Prohibition devastated the nation's brewing industry. St. Louis had 22 breweries before Prohibition. Only nine reopened after Prohibition ended in 1933. Anheiser-Busch made it through Prohibition by making ice cream, near beer, corn syrup, ginger ale, root beer, yeast, malt extract, refrigerated cabinets, and automobile and truck bodies.


The jobs and tax revenue that a legal liquor industry would generate looked attractive as the country entered the Great Depression. During his presidential campaign in 1932, New York Governor Franklin D. Roosevelt, who never hid his fondness for martinis, called for Prohibition's repeal.
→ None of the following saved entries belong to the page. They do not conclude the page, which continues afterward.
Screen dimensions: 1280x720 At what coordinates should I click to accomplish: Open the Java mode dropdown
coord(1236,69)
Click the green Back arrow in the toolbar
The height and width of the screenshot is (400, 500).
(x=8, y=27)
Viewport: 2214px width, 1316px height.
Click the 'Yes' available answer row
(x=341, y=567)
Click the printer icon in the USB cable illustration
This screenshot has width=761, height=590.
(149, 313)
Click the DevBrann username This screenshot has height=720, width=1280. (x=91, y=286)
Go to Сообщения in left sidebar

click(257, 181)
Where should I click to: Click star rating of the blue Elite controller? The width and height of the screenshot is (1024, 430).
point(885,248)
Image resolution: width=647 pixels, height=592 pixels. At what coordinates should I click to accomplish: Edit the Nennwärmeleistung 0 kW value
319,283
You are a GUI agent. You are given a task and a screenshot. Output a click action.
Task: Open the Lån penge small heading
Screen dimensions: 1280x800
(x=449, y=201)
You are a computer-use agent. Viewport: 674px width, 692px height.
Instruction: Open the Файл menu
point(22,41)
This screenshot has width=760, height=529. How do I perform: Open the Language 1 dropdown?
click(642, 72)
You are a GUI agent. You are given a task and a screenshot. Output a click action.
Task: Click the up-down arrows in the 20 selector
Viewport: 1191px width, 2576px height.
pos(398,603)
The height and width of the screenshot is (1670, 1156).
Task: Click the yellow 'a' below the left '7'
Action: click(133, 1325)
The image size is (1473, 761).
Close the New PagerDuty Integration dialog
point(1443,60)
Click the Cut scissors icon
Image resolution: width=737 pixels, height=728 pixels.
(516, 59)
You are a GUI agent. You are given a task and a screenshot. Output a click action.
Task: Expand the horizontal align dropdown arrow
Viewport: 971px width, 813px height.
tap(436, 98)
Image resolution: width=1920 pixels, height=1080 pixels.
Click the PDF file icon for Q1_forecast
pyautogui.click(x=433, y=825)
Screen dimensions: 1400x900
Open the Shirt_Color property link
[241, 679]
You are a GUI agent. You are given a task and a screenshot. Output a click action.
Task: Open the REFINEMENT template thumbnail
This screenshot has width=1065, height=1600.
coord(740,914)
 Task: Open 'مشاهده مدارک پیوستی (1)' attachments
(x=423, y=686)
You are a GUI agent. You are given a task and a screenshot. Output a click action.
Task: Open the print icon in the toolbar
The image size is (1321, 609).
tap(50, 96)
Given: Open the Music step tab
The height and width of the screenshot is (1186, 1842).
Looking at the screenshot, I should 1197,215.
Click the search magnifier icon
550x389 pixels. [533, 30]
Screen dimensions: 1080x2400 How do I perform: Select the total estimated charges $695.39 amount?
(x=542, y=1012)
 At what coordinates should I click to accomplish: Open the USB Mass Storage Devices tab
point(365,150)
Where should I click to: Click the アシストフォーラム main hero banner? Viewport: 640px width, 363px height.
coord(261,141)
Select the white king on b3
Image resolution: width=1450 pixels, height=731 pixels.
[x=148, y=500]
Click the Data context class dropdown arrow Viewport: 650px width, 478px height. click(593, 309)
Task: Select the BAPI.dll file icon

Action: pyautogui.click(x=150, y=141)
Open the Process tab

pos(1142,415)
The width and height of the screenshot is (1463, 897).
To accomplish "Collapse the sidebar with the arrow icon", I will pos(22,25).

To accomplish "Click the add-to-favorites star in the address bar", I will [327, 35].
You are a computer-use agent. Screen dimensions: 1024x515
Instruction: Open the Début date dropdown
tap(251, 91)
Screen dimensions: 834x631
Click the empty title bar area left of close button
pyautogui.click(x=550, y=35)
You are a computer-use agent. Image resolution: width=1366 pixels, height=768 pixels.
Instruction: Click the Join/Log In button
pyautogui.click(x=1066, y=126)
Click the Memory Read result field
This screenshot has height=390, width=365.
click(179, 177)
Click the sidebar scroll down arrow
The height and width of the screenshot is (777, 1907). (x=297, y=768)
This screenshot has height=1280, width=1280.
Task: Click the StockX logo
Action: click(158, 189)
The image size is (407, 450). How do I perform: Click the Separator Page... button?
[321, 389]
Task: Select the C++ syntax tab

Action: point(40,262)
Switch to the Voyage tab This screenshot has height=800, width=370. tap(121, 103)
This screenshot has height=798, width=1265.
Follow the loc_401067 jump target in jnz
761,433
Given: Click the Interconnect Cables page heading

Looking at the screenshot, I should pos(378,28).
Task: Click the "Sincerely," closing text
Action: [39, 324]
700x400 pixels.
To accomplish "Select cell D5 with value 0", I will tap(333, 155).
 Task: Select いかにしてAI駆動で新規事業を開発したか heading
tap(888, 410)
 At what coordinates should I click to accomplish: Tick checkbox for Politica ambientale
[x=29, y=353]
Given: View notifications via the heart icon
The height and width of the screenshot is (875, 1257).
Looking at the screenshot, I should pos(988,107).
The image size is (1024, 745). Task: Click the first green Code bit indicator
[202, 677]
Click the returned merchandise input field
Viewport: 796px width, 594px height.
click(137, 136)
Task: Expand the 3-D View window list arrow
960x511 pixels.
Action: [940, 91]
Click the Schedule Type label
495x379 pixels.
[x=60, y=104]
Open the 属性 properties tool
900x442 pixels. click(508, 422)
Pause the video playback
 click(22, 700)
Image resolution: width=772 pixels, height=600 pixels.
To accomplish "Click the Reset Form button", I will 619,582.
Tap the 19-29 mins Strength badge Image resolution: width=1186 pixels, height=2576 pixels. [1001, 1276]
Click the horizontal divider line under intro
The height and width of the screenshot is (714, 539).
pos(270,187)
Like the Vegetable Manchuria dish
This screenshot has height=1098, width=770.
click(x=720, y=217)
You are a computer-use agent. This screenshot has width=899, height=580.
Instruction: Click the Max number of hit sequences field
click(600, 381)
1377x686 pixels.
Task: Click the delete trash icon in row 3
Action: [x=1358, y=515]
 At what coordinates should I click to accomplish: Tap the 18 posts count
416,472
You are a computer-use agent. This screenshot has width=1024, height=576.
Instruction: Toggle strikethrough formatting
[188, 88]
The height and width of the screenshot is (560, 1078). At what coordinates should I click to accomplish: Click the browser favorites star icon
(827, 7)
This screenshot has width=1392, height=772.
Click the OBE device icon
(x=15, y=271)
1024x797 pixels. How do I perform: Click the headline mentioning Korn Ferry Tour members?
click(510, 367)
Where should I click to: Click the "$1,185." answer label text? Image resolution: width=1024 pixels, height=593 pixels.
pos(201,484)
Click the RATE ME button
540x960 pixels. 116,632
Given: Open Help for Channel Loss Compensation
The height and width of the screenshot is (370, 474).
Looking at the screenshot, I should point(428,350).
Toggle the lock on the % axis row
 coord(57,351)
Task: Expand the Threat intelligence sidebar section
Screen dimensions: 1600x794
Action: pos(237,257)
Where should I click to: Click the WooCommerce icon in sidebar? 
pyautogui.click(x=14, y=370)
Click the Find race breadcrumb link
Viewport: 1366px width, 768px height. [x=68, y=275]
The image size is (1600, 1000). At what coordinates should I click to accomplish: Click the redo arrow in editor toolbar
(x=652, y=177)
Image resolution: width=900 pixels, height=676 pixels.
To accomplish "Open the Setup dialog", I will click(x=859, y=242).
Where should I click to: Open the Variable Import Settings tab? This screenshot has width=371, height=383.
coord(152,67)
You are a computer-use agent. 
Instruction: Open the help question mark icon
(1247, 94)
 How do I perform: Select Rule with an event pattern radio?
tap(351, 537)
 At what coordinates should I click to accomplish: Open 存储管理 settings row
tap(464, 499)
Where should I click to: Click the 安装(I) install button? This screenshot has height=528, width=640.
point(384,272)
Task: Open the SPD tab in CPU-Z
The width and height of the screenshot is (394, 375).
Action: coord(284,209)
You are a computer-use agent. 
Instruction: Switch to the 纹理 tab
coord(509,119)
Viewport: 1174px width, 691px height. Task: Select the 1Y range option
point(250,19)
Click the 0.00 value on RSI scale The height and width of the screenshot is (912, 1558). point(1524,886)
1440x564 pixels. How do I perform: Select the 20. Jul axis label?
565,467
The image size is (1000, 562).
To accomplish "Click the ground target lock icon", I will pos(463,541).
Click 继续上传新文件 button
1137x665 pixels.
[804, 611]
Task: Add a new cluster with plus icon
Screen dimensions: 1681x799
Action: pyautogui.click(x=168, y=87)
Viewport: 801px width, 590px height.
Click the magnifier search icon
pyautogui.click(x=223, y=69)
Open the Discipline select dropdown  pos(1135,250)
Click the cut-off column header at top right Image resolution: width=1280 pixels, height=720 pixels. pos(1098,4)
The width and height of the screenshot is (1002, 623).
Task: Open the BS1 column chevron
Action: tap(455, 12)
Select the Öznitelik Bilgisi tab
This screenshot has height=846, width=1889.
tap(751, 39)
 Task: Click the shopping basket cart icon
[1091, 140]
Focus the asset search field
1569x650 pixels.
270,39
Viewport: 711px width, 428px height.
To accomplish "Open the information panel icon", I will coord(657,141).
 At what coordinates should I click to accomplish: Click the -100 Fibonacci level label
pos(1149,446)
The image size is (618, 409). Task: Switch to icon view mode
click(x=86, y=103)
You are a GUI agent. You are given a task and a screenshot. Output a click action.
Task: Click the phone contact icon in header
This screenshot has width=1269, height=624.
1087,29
Although the temperance movement claimed Dr. Benjamin Rush (1745/46-1813) as one of its primary inspirations, he actually promoted moderation rather than prohibition. The temperance movement often had difficulty getting facts right.


Early temperance writers often insisted that because of their high blood alcohol content, "habitual drunkards" could spontaneously combust and burn to death from inside.


A temperance publication wrote of drinking parents who gave birth to small children with a "yen for alcohol so strong that the mere sight of a bottle shaped like a whiskey flask brought them whining for a nip."